C’est une écriture pudique et obsessionnelle que nous offre Annie Zadek. Elle nous conduit sur un chemin pavé d’interrogations, parle aux morts et à nous les vivants. C’est une recherche philosophique. Sa démarche explore les limites de la pensée, suit les traces des souvenirs oubliés, soulève les immobilismes. Son fil conducteur traque l’incertitude, les rapports ambigus que l’on entretient avec la mémoire.

La mise en scène est une expérience magnétique. Le style épuré de Hubert Colas accompagne cette marche hypnotique, porte sa quête, sublime sa poésie, épouse ses fêlures et découvre ses lignes de force.
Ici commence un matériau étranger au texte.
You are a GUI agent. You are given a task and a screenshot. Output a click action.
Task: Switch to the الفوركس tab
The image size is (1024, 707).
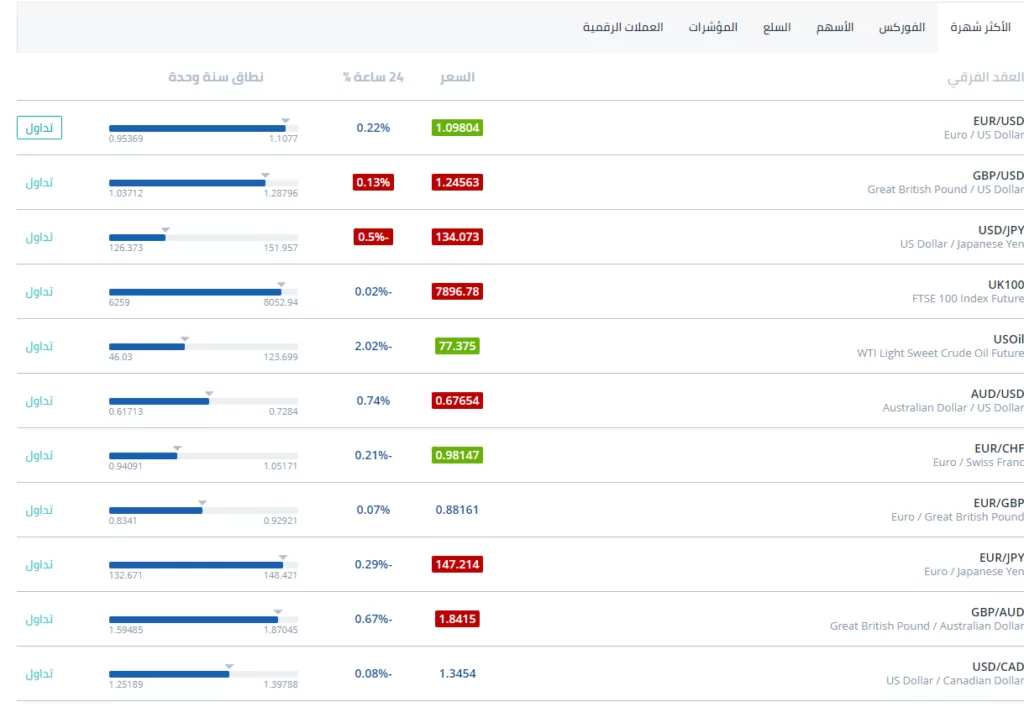(x=902, y=27)
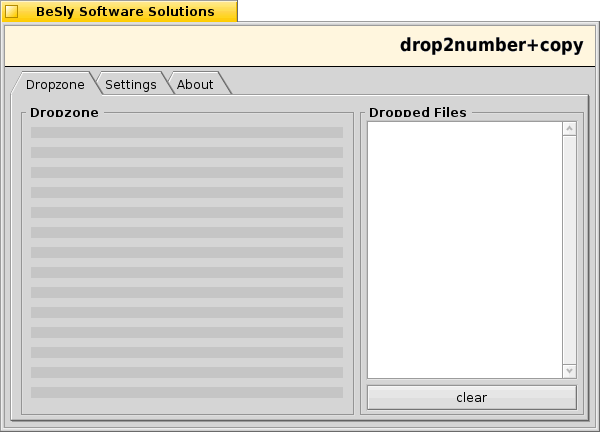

Mais pour entrer dans le spectacle, il faut accepter de se perdre, il faut s’égarer au bord des précipices, appréhender la profondeur des abîmes, se laisser porter vers des points de fuite. Il faut se contenter d’être escorté par une foule de silences, il faut se laisser bousculer par les découvertes, se laisser guider vers des lieux de séparations et de deuils impossibles. Et comme toujours, revenir sur les terres de l’incompréhension, et creuser les exils et déterrer les germes de régressions.

Le dispositif scénique capture les acteurs dans un espace temps irréel, et captive immédiatement l’attention des spectateurs. Au milieu du plateau, trône un énorme cube de verre que des rayons lumineux balaient de part en part. La lumière aveuglante blesse le regard du public, et découpe comme un laser, le corps des acteurs.
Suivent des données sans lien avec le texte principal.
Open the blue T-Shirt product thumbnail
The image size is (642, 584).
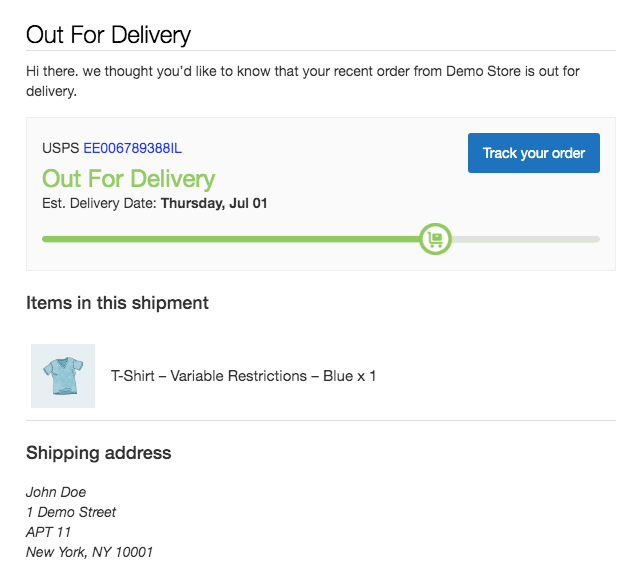[x=63, y=376]
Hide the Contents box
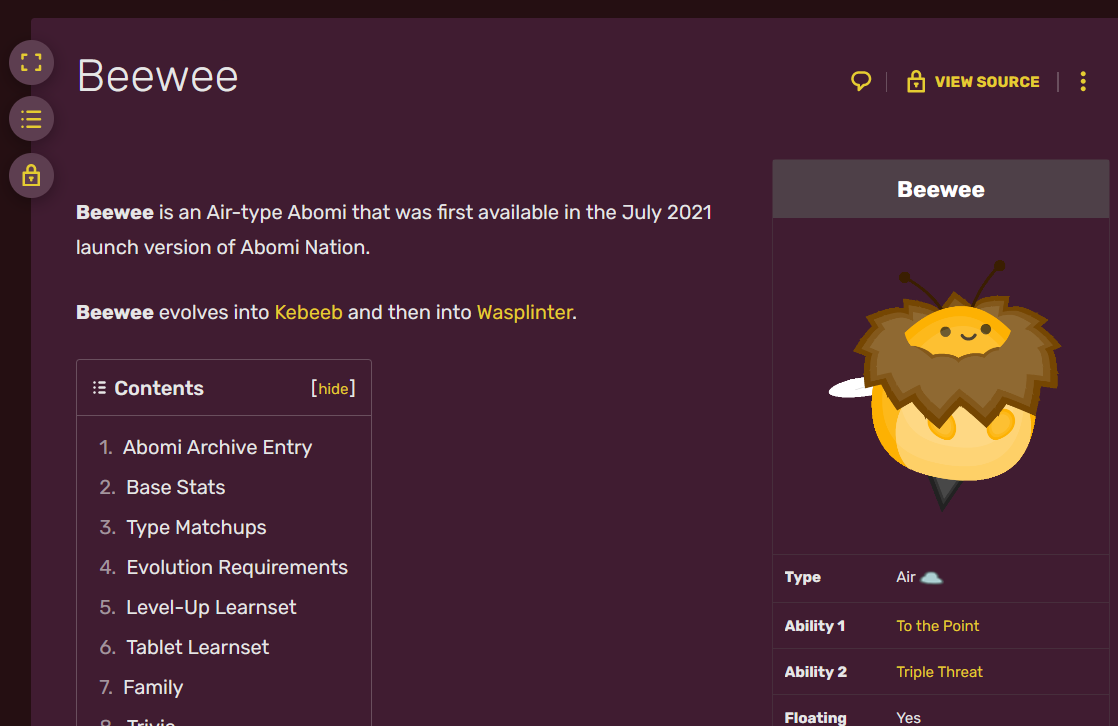Viewport: 1118px width, 726px height. pos(333,388)
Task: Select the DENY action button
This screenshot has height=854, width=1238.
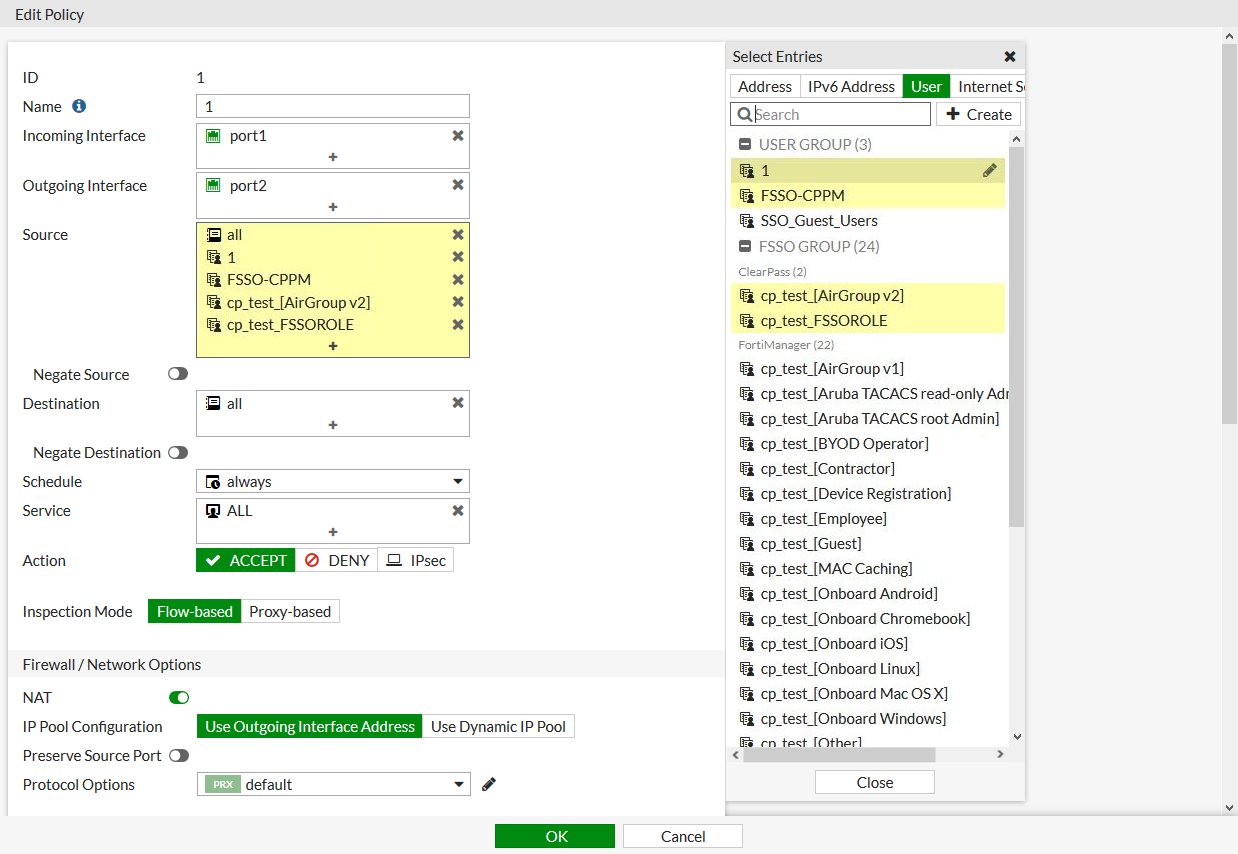Action: pos(337,560)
Ils viennent de la transparence, se distinguent à peine, se télescopent et se perdent. Ils ont des silhouettes fragiles en perpétuel mouvement, difficilement identifiables. Prisonniers des volumes du carré, ils traversent une forêt de miroirs, apparaissent dans un filet lumineux, disparaissent dans un dédale d’ombres. Leurs reflets se multiplient, changent sans arrêt d’aspect, s’appréhendent et s’amenuisent.

Et soudain il est là, en chair et en os, bien en vue à l’avant scène, premier sorti du labyrinthe, campé solidement sur ses deux jambes et pose des questions. En apparence toutes simples qui ressemblent à celles que chacun pourrait poser lors d’une toute nouvelle rencontre avec un inconnu. Mais l’homme se fait plus précis, plus curieux, fouille, examine comme pourrait le faire un officier de police lors d’un interrogatoire. Et le personnage féminin encore enfermé derrière les parois de verre, paraît démuni, semble incapable de fournir des réponses suffisamment valables pour rendre compte de qui elle est.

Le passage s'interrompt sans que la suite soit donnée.